第153話 集中するとどうしても先輩のことが気になる!

 ギリギリまでリアムに相談に乗ってもらったルークは、1つ、目標の魔法を決めた。

 なんとなくすごそうに感じたので、それにすることにしたのだ。


 早速覚えようと、休み時間もずっとブレアの書いた術式を読み込んでいる。

 1時間目なんて授業中も読んでいて、先生に怒られていたくらいだ。

 一番前、それも正面の席なのに、中々度胸がある。


「ルークくん、すっごく頑張ってるね?」


 驚くほどの集中力を発揮しているルークを見て、クロエは感心したように言う。

 ルークが一言も話さず、ヘンリーが暇そうにしていたので、声をかけてみた。


「だねー。マジで危機感あったというか……よっぽど何かしたかったのかも。ロイドさんが提案してくれた案、よかったみたい。」


「少しでもお役に立てたのなら、嬉しいな。」


 クロエが嬉しそうに笑ったのを見て、ヘンリーは「調子いい?」とルークに声をかけてみる。

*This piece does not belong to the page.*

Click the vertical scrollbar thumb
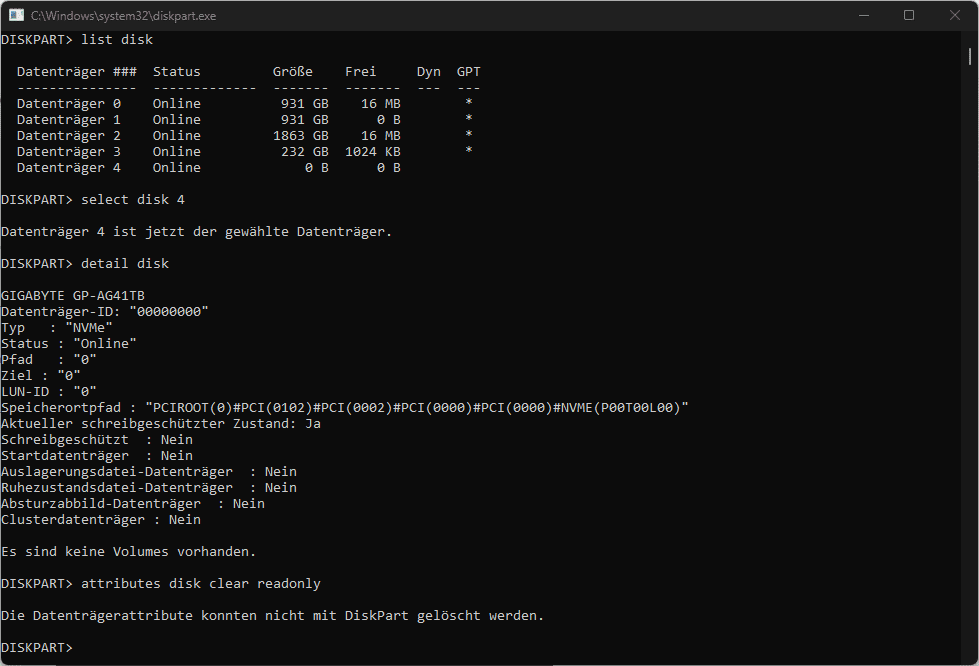[x=970, y=57]
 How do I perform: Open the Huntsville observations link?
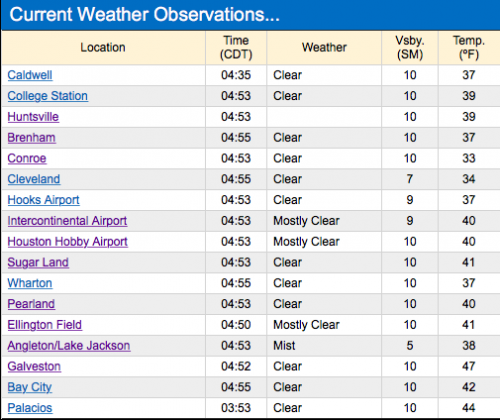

 ぶつぶつと小さな声に出して読んでいたルークが、音を立ててファイルを机に置いた。


「全っくわからない!どうしよう……!」


「え、今までわかってないのにやってたの!?」


 あんなに集中していたから、てっきりできているのかと思っていた。

 勿論術式は殆ど覚えたのだが、それと使えるかどうかは別だ。

 今のところ、全く使える気がしない。


「クロエちゃんから聞いた時はめっちゃいいアイデア!って思ったんだけど……先輩のお力添えあってこその俺の実力だって改めて気づいたぁ!」


 もっとブレアの役に立ちたい、もっとブレアを喜ばせたい。

 というかそろそろ頑張らないとブレアに捨てられる気がする。

 と2人に相談した結果。


『ユーリー先輩に認めて貰えた?っていうのかな。そのきっかけになったことをもう1回すればいいんじゃないかなあ?』


 というクロエの提案の下、ルークは魔法を習得することにしたのだ。

 ブレアに頼らず、完成を見せて喜んでもらう作戦だったのだが、冷静に考えて無理だった。


「覚えはできるけど、どういう意味かすらわかんないから使えないんだよー!それに集中するとどうしても先輩のことが気になる!」


「それは集中できてないってことなんじゃ……?」


 他のことに意識が向くのは、集中できていないからだろう。

 かなり集中していると思って見ていたが、本当はブレアのことばかり考えていたのだろうか。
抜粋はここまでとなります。